With no response, she takes it as a yes, pattering across the hardwood floor before sinking into my mattress. Her calming hand pats my back.

"Are you ready to talk, yet?" she asks me for the fifteenth time in just a couple of days.

From beneath my comforter I groan, "There's nothing to say...my life is over."

Two more days have passed, where not a single person has responded to my desperate pleas for forgiveness over text, voicemail, voice message, or DM's.

No one wants anything to do with Molly Clark.

"Oh, honey," my mother coos before pulling down the lavender blanket to reveal my face. Light flooding in from my window strains my eyes and I whimper. "We need to talk about this."

Embarrassed, I reluctantly sit up, nestling into my mother's side. She's been very patient and understanding about the suspension. Mostly concerned, she took off a few days from work to therapize me instead.

"What were you thinking, dear? Attacking that girl from school," she says studying my face.

Shaking my head I groan. "I was thinking she was out to get me."

"And why would you think that?" she asks with soft eyes.

Burying my face into her neck, I shrug. "Because she was alone with Jack."

Nodding her head she questions, "You like this boy?" I nod. "And does he like you too?"

A whimper escapes me again as I shrug. "I thought he did."

But that was all over with now—there is no way Jack Moody ever let's me back into his life after my latest colossal mess-up.
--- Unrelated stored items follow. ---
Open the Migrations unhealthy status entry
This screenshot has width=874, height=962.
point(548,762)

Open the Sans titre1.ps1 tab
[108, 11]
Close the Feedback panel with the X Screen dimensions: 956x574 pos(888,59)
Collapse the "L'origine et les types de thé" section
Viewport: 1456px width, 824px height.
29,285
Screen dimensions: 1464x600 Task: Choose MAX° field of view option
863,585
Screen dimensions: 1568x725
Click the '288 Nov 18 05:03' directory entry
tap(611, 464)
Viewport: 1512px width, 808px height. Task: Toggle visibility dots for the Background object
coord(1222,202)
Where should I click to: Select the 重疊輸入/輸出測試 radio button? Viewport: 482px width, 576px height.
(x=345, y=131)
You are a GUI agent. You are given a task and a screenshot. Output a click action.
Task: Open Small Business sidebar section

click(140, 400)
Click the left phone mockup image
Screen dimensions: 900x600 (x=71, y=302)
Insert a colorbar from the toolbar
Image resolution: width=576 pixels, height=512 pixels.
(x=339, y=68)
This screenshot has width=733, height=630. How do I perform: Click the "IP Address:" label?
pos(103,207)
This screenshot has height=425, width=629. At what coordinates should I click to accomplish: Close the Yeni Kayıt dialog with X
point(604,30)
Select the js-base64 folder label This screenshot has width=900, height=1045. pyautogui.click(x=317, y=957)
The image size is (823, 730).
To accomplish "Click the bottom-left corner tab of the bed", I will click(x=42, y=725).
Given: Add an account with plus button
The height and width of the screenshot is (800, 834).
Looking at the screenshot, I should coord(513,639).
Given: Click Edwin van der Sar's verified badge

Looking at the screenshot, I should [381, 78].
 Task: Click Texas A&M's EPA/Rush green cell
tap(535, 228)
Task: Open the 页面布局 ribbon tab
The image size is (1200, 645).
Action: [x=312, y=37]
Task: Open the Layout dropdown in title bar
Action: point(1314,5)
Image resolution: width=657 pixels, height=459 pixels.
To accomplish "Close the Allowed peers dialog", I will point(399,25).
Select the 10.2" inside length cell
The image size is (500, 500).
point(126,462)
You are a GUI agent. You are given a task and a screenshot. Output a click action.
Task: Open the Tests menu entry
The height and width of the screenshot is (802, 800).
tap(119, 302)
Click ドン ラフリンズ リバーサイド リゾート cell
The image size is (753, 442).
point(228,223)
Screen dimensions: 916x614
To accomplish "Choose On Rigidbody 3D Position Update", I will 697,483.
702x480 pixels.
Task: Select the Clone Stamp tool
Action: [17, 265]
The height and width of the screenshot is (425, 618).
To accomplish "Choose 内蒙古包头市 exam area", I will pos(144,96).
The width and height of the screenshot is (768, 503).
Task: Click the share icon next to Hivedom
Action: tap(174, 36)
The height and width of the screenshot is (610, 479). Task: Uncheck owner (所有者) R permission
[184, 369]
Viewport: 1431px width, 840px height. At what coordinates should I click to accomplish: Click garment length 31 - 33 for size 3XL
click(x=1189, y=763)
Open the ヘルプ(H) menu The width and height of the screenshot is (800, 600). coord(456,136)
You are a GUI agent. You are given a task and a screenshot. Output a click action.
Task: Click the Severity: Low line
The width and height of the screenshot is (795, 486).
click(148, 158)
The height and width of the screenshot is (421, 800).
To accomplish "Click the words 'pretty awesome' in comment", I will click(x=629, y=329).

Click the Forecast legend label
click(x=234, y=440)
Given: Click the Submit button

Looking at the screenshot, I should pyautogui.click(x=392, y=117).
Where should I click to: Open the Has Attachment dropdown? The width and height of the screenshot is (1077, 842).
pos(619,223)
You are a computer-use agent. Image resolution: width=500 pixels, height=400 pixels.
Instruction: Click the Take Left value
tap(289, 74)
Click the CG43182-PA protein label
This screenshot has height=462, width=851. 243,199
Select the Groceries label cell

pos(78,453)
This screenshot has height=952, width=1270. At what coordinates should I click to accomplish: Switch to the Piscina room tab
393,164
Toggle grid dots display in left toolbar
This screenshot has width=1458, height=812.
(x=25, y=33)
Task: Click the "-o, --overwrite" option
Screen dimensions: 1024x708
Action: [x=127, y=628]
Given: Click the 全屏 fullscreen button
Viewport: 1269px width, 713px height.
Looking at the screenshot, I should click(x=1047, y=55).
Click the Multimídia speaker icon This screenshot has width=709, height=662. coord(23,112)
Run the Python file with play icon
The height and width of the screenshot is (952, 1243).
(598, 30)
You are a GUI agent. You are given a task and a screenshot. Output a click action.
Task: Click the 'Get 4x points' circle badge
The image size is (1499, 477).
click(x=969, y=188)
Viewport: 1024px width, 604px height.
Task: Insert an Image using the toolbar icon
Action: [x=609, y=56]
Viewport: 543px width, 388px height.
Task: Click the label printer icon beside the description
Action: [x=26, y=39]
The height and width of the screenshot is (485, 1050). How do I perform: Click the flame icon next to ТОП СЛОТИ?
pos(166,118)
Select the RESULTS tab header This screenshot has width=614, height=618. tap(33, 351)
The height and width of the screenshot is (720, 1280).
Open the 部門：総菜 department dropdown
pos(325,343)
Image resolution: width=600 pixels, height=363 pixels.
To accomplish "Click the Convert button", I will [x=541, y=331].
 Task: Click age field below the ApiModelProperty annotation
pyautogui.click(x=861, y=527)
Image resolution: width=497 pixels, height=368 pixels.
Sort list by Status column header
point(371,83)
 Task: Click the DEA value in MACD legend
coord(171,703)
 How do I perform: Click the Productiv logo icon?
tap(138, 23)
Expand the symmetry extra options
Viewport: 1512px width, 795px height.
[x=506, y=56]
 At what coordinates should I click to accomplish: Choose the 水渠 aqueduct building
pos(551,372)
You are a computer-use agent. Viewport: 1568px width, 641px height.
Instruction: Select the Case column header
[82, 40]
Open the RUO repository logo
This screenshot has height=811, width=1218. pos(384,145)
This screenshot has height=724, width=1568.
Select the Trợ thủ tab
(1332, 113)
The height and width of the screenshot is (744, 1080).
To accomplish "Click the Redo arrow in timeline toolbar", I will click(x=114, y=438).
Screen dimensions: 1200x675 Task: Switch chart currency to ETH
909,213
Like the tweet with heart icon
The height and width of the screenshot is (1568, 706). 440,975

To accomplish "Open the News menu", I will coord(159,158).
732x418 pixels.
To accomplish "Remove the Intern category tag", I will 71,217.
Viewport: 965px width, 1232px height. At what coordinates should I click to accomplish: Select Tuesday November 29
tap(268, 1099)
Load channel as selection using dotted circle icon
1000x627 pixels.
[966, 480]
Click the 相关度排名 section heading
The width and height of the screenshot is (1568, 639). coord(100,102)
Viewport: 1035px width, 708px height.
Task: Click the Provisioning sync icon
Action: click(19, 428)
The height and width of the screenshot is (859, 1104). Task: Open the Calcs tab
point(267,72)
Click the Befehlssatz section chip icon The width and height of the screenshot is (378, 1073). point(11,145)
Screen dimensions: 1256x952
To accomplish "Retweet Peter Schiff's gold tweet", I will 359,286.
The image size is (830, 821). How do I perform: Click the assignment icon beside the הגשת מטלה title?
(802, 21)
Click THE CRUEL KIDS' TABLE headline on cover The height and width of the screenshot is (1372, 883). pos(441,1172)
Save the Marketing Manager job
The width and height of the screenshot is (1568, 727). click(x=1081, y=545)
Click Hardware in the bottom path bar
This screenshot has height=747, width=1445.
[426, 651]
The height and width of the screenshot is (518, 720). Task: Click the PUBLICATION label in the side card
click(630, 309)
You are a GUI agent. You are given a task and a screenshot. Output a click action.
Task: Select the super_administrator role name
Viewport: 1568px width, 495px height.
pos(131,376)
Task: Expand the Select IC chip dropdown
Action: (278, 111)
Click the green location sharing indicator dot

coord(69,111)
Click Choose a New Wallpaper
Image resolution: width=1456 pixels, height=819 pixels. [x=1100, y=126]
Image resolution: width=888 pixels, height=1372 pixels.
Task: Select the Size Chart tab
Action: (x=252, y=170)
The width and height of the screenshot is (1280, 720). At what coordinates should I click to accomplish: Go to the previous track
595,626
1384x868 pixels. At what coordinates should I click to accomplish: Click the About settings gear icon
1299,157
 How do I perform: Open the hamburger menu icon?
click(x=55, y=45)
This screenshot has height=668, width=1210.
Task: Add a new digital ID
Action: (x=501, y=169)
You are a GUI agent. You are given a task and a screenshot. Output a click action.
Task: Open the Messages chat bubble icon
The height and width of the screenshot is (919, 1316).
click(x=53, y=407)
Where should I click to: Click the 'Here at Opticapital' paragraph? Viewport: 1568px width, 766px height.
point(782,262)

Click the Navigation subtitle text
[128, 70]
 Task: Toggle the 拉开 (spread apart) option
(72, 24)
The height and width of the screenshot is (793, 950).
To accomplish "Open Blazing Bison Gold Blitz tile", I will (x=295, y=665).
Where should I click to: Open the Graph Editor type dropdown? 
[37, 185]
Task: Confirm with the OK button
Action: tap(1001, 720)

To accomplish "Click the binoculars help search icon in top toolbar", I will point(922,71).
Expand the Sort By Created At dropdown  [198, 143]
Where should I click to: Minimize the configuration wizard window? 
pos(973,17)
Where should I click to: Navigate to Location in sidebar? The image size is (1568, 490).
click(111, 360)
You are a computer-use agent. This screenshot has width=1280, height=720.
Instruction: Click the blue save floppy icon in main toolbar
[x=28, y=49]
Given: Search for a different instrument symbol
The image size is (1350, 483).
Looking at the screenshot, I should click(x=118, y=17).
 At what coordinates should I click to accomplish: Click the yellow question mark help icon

"Oh, honey." She pulls me tighter for a squeeze. "Your first heartbreak can be so painful. But if he's not the one for you, then you have to leave it be."

But he is the one for me! Or he was, until I destroyed any chance of a happy ending with him.

Pushing away from her, I shake my head. "I've messed everything up."

"Why do you say that, dear?"

Biting my lip, tears start to well in my eyes. "My friends hate me," I mumble.

"Naila and Jade?" she asks and I nod again, sniffling. "You all have been friends for years. What happened?"

"They said I'm a shit friend."

My mother tilts her head at me, her honey-blonde hair swaying. "Have you been?"

Offended, I straighten, fluffing the blankets on my lap in a huff as my tears dissipate. "No—of course not."

"Why do you think they would say that, then?" she inquires in her best therapist voice.

Annoyed, I pick off some fuzz from my purple blanket as I think. "I don't know—I guess I've been kind of consumed with my own stuff, lately. I guess they probably think I'm a bit selfish."

"And are you? Selfish, I mean," she asks with a raised brow.

Definitively, I shake my head. "I don't mean to be," I say.

"Then show them that."

Her simple problem solving stumps me. How does this come so easily to her? Staring at my hands, I perk back up.